Мне больше нравится Томоко. Ямаште — Аяко. А Кавабэ они обе не нравятся.
Девочки держат в руках ракетки. На голове и у той, и у другой — козырек от солнца, отчего они кажутся взрослее, чем на самом деле. Наверное, собрались к Томоко играть в теннис.
— Кияма-кун! Какие вы молодцы, что дедушке помогаете! — крикнула Томоко.

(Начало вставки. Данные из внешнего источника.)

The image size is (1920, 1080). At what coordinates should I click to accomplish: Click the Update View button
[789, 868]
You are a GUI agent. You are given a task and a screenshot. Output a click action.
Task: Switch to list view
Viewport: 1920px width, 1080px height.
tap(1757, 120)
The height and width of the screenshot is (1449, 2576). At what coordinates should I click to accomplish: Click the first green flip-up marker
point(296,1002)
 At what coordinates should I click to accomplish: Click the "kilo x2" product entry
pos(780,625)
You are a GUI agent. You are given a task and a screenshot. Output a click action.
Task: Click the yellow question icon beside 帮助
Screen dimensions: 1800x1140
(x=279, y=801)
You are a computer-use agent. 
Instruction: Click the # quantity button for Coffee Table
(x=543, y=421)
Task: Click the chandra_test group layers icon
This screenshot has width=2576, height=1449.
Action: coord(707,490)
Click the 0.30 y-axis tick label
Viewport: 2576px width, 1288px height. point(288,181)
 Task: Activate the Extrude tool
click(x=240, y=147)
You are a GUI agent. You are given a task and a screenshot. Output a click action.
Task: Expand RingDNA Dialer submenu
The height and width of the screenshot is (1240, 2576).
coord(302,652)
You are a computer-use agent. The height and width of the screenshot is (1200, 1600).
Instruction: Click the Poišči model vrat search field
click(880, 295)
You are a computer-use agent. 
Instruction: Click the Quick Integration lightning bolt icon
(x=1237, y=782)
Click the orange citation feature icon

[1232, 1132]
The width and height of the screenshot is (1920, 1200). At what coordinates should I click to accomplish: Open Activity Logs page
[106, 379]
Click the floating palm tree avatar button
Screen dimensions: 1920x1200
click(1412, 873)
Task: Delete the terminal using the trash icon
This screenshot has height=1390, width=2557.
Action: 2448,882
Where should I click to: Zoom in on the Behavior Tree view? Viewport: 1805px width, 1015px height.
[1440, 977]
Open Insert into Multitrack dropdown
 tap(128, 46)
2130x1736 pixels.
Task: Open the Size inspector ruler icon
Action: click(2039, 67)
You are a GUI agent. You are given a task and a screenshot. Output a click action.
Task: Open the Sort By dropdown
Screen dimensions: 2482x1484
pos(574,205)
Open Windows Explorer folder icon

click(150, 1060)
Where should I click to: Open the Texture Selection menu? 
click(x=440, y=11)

— А мне мама сказала: «Ты бы тоже пошла со своей подружкой и помогла бы дедушке вместе с ребятами». — Аяко не сводила с меня своих огромных глаз, и хотя Томоко нравилась мне больше, я почувствовал, как заполыхали мои уши.
Только я собрался позвать девочек к нам, как в разговор вступил Кавабэ.
— Извините, дорогуши, но мы уж как-нибудь без вас обойдемся, — сказал он. — Раз сами начали, значит, сами и закончим.
Томоко и Аяко недоверчиво воззрились на Кавабэ, словно прикидывая, можно ли ему доверять, а потом вдруг ойкнули, переглянулись и посмотрели куда-то поверх наших голов. Я обернулся и увидел деда. Он стоял рядом с дверью и держал в руке пластиковый пакет. Мы так увлеклись прополкой, что не заметили, как он вышел из дома. Интересно, давно он уже так стоит?
Девочки тихонько ахали и то и дело на него поглядывали. Будто он не престарелый старикан, а кинозвезда какая-нибудь. А он стоял у двери в серой рубашке с короткими рукавами и в трениках с отвисшими коленками, явно не понимая, что происходит. На вот Томоко и Аяко перестали шушукаться и поприветствовали деда звонким хором:
— Здравствуй-те!
Дед почесал заросший неопрятной щетиной подбородок и, слегка поджав губы, буркнул в ответ:
— Здравствуйте.
Прозвучало совсем не похоже на то «эй вы!», с которым он обычно обращался к нам.
— Нет, вы слышали как он это сказал, а? — Ямашта посмотрел на нас с Кавабэ. — Все-таки хорошо быть девчонкой.
— Может, и хорошо, а может, и не очень.
— Ну, пока, мальчики. Держитесь!
Улыбнувшись нам на прощанье, Томоко и Аяко ушли.
— Смотри-ка, ушли. Хотя он их не отпускал!
— Ага, — поддакнул Ямашта. — А еще говорили, что помогут…
— Они потому ушли, что рожи ваши дурацкие видеть уже не могли больше, — для пущей наглядности Кавабэ высунул язык.